Streaming LLM Responses with the Vercel AI SDK + KairosRoute
The Vercel AI SDK has quietly become the default way to ship streaming LLM UIs in Next.js. streamText, generateObject, and the useChat hook handle the parts that used to be painful: token-by-token streaming over HTTP, React Server Component streaming, structured output with Zod schemas, and multi-turn tool calls.
What the AI SDK does not do is pick the right model for each request. By default you hardcode openai('gpt-5') or anthropic('claude-sonnet-4.5') and pay frontier prices on every single call — including the ones that would have been just fine on Haiku or Gemini Flash. This guide wires KairosRoute into the AI SDK so every call routes to the cheapest model that meets your quality bar. The React side does not change.
Why this migration is two lines
The AI SDK's @ai-sdk/openai package is built around a createOpenAI factory. You can pass any baseURL you want. KairosRoute speaks the OpenAI wire protocol, so the SDK treats us as "OpenAI with a different URL and key." Every feature — streaming, tool calls, JSON mode, structured output, vision — flows through unchanged.
The one thing we change is the model string. Pass "kr-auto" to get cost-aware routing, or pass any model ID from our 45-model registry ("claude-sonnet-4.5", "gpt-5", "gemini-2.5-pro", etc.) to pin a specific model. Zero markup on provider costs — we take a flat gateway fee against your plan's token allotment.
Step 1: Create the KairosRoute provider
npm install ai @ai-sdk/openai zod
Create a tiny module that builds a shared KairosRoute-backed OpenAI provider. Do this once; import it everywhere.
// src/lib/kr.ts
import { createOpenAI } from '@ai-sdk/openai';
export const kr = createOpenAI({
baseURL: 'https://api.kairosroute.com/v1',
apiKey: process.env.KAIROSROUTE_API_KEY!,
// The SDK adds "openai" as the provider ID in traces.
// Override if you want traces to say "kairosroute":
name: 'kairosroute',
});That is the whole provider setup. Now kr('kr-auto') returns a model object you can hand to any AI SDK function.
Step 2: Routed chat completions
Here is a standard Next.js route handler that streams a chat response to the browser.

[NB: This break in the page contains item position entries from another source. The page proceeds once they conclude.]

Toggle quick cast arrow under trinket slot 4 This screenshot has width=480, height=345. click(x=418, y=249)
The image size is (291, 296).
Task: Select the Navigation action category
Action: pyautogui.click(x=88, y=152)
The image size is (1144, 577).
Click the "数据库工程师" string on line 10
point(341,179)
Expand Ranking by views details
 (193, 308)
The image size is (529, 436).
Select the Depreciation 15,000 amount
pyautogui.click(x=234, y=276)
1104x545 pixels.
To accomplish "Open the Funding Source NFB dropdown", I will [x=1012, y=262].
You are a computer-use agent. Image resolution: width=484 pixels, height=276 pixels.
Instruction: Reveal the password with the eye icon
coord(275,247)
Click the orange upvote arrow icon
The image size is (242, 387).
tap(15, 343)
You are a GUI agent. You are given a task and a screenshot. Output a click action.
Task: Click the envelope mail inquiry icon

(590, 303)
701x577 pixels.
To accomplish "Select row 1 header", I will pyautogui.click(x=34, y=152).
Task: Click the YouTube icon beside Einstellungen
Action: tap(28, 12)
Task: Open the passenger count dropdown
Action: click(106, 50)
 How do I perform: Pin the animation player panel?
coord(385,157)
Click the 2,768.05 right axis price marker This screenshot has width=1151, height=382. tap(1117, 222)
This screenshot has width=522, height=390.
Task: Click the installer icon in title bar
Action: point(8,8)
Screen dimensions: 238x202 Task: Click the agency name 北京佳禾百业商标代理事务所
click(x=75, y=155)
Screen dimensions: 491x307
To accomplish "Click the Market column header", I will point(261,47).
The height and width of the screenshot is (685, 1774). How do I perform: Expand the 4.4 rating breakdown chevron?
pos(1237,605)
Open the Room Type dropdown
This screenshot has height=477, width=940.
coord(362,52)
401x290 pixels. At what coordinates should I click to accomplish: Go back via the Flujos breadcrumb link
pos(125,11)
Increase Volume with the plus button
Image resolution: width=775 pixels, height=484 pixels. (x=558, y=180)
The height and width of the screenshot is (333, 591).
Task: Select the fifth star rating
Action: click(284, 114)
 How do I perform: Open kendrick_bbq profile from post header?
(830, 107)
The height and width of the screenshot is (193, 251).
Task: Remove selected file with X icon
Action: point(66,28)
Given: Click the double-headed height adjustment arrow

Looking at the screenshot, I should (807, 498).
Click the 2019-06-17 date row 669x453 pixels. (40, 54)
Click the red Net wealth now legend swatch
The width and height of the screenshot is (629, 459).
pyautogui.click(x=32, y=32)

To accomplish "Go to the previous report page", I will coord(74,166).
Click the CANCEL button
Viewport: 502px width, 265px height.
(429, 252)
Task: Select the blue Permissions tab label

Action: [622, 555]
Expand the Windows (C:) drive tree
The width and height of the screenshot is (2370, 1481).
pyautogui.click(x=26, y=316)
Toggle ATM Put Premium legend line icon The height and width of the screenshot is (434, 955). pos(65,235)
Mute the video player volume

Note that nothing about this code is KairosRoute-specific beyond the import — the SDK does not know or care where the tokens come from.
// src/app/api/chat/route.ts
import { streamText } from 'ai';
import { kr } from '@/lib/kr';
export const runtime = 'edge';
export async function POST(req: Request) {
const { messages } = await req.json();
const result = streamText({
model: kr('kr-auto'),
messages,
system: 'You are a concise, friendly assistant.',
});
return result.toDataStreamResponse();
}Every incoming message is classified and routed server-side. A casual one-liner might land on Haiku. A dense technical question might land on Sonnet. A coding task might land on GPT-5. You pay provider cost on each, plus our thin gateway fee.
The React side stays identical
// src/app/chat/page.tsx
'use client';
import { useChat } from 'ai/react';
export default function Chat() {
const { messages, input, handleInputChange, handleSubmit, isLoading } =
useChat();
return (
<div className="mx-auto max-w-2xl p-6">
{messages.map((m) => (
<div key={m.id} className="mb-4">
<strong>{m.role}:</strong> {m.content}
</div>
))}
<form onSubmit={handleSubmit}>
<input
value={input}
onChange={handleInputChange}
placeholder="Ask anything..."
disabled={isLoading}
className="w-full rounded border px-3 py-2"
/>
</form>
</div>
);
}Token-by-token streaming works out of the box. KairosRoute streams Server-Sent Events from the upstream provider directly to your route handler, which pipes them to the browser. First-token latency is typically under 300ms on fast models and under 900ms on frontier ones — the router adds roughly 8–15ms to pick the model.
Step 3: Tool calling (multi-step)
The AI SDK makes multi-step tool-use ergonomic with tools and maxSteps. These work through KairosRoute without modification. The router notices tool schemas in the request and biases toward models that score well on tool use in our internal evals.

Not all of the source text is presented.